AMMO's range of paints is expanding quickly and not just with the range of colours, but also the genres that it caters for.  This set of metallic paints could quite easily be used in almost every genre from Sci-Fi through aircraft and onto vehicle modelling, so it should have a wide appeal.  The fact that they are acrylic is a plus-point too, as no-matter how got a lacquer paint is, there is always a worry about the fumes and clean-up that requires noxious and highly flammable chemicals.  While acrylics aren't totally free of odour and chemicals, they are much more conducive toward modelling within sight and smell of families.  No, I'm not insinuating you or your family smell, but paints do.  Acrylics just smell less!


There are twelve 17ml bottles in the pack, each with a dropper top and yellow cap that is an indicator that there is a stainless steel "stirring ball" inside to assist with mixing the paint.  This is a good thing, as AMMO paint does tend to separate out when left untended.  By now it's common knowledge that AMMO paints are pretty good, and I have a few friends that swear by them.  They go on easily, settle down and once fully dry after 24 hours they are robust enough to withstand careful handling.


The pack contains two trays of six paints each, so we'll break down the review into two parts.  I have roughly sprayed patches of each shade onto a half fuselage of an Eduard 190, and would first add the caveat that the test piece had already been sprayed a few times, and was prepared by adding a new coat of glossy black primer to accentuate the metallic sheen.  Any fingerprints (there is at least one), or soft detail is a result of multiple layers of paint.  I also sprayed the initial colour (Gun metal) a little bit thick, which is my fault.  I also think that the Steel and Polished Metal colours could have done with their lables being swapped, as most companies have a steel that is a darker shade than polished metal.  These are the shades from the first tray:







The second tray contains another six colours, as follows:






I feel that the brass and gold colours could have been thinned a little better (my fault again), but as I'm trying to show the colour, I elected not to strip the whole thing and start again.  Thinning is done either with AMMO's own thinner (A.MIG-2000) or with water.  I also find Ultimate Thinner to be good with these paints, and clean-up is easily accomplished with Ultimate Airbrush Cleaner, with some PremiAir foaming airbrush cleaner to get the more stubborn metallic particles out of the paint cup.

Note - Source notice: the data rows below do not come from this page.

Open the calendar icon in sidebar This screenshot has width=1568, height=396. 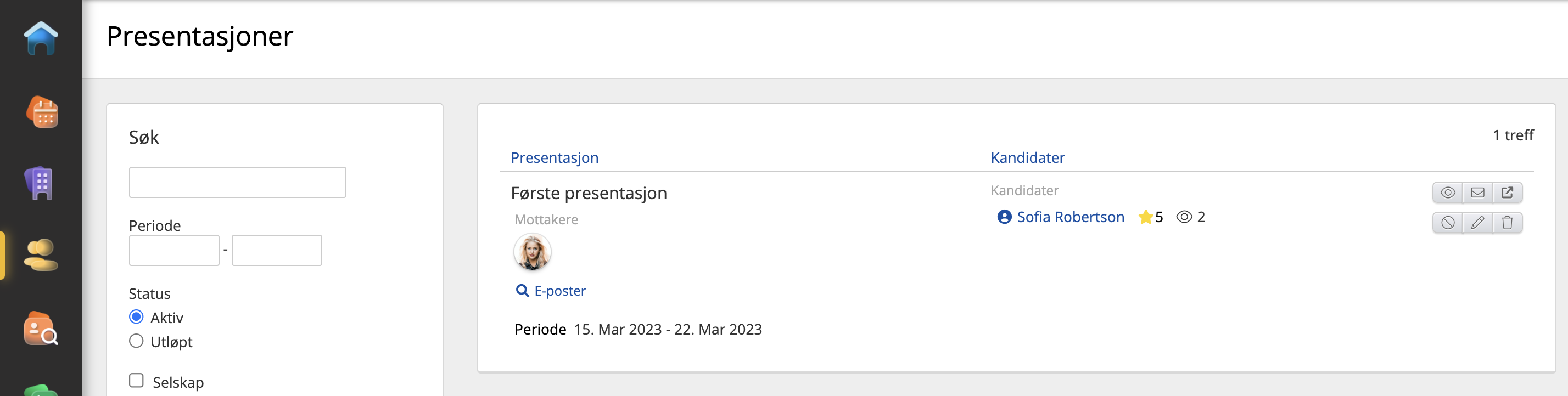point(42,112)
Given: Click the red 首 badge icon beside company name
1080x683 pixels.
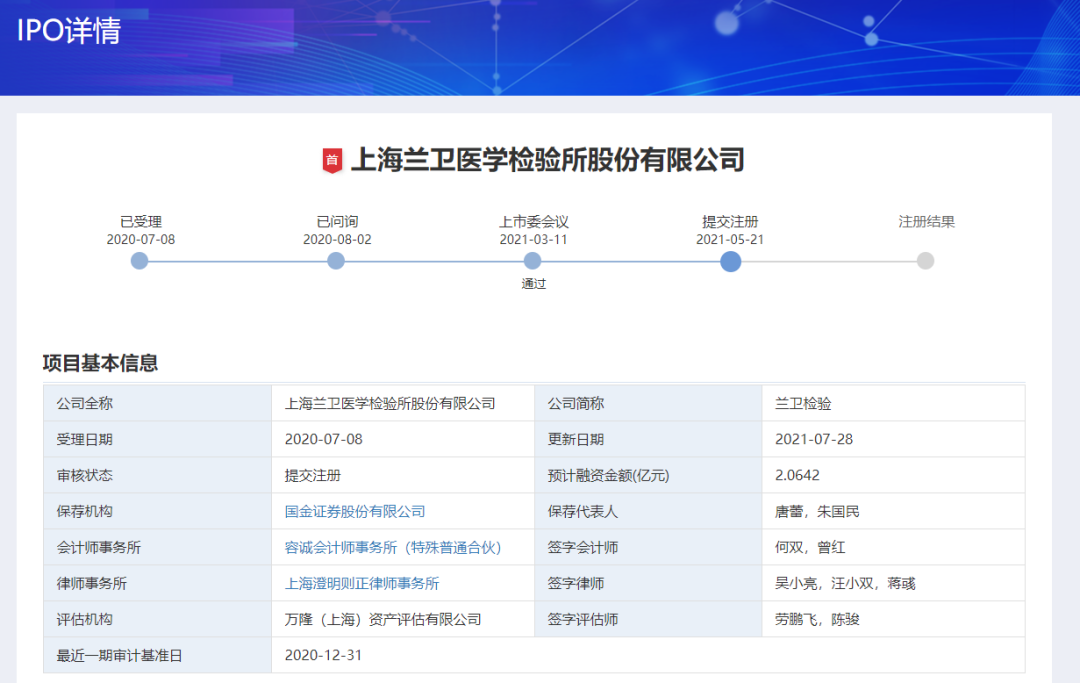Looking at the screenshot, I should 332,160.
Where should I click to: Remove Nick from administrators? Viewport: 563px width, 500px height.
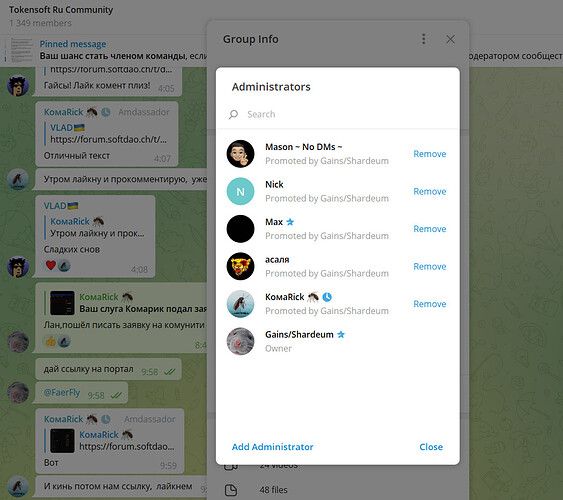[x=429, y=192]
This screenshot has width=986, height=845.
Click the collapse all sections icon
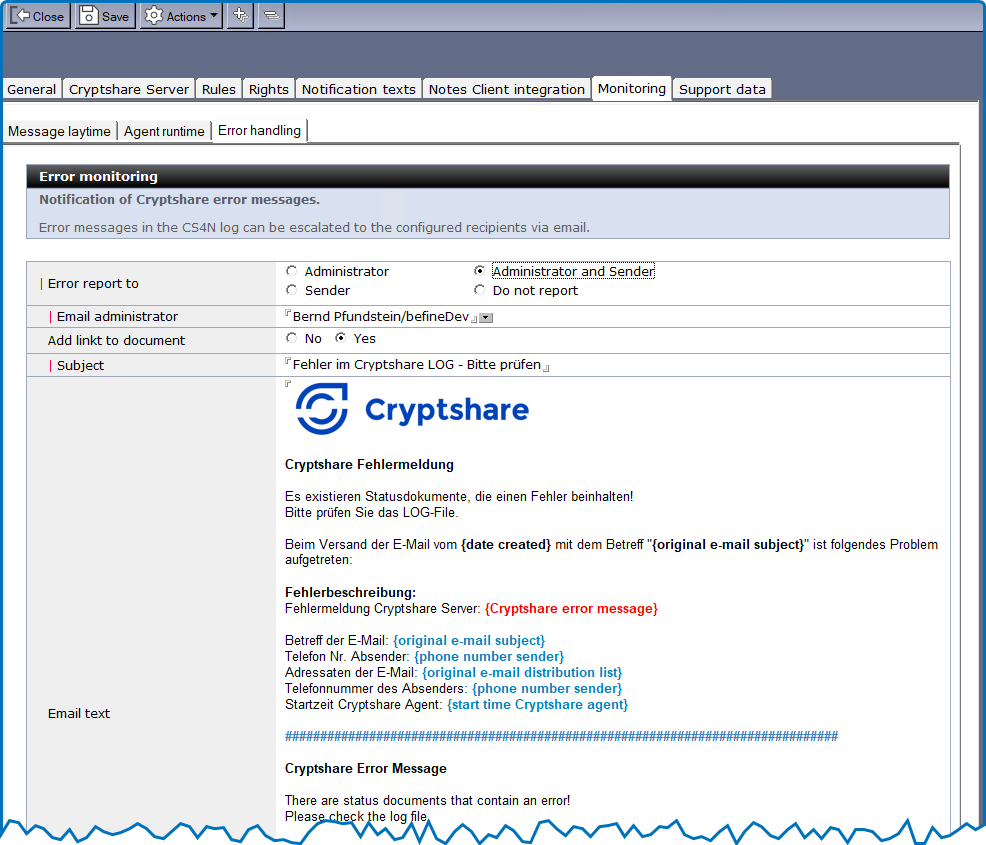(271, 16)
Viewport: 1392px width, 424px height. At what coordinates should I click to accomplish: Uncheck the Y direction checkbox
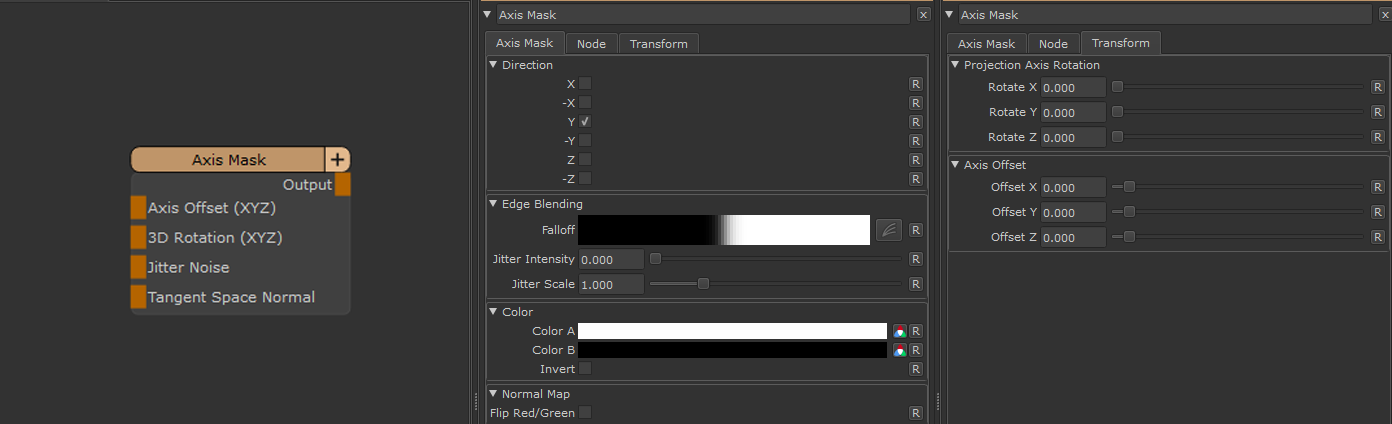tap(585, 121)
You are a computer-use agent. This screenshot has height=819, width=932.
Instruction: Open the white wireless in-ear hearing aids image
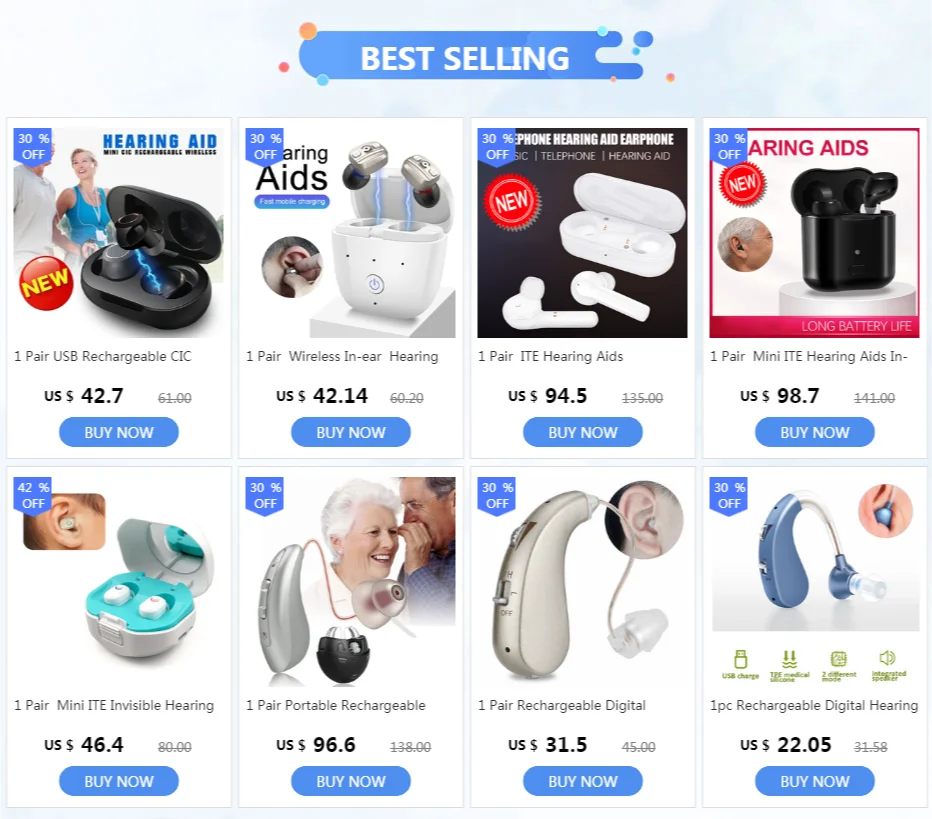[x=351, y=233]
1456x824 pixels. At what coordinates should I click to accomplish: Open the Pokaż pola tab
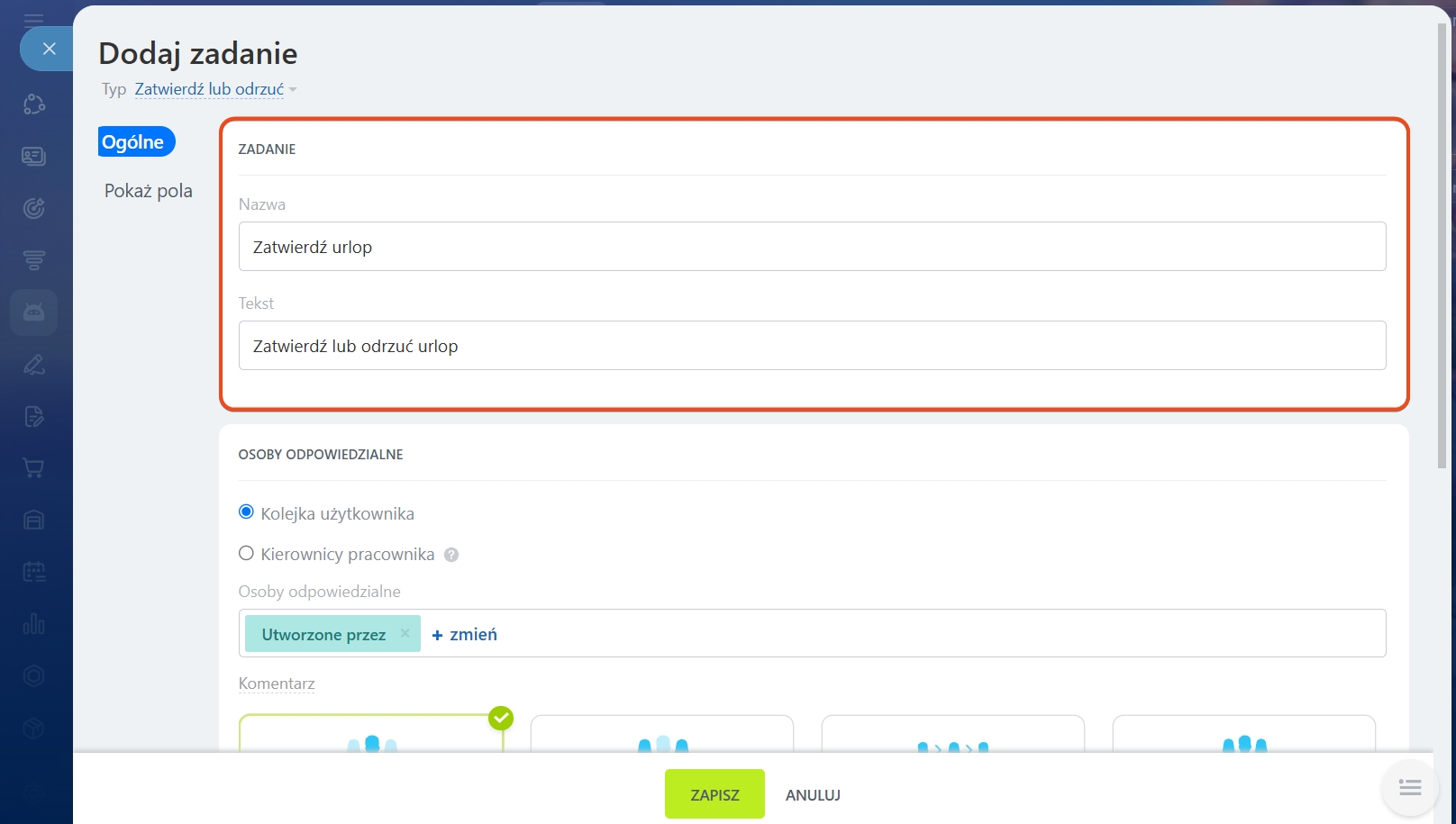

I have seen a number of modellers online that have been brush-painting this paint and obtaining excellent results, especially as highlighting colours, or for dry-brushing.  Coverage is also good with a brush, but as usual your mileage will vary depending on the quality of your brush and how well you agitate the paint.  I use a "manly paint shaker" (a re-purposed and re-badged nail-varnish shaker) to ensure proper particle dispersion, and I noticed that initially the brass, gold and copper bottles were the most reluctant to let go of the stirring ball, so shake these ones until your arm is tired, just to be on the safe side.  A general rule of thumb is that if the ball isn't moving right from the start, you need to shake it for much longer to break up any gummy residue in the bottom of the bottle and get everything mixed well enough for application.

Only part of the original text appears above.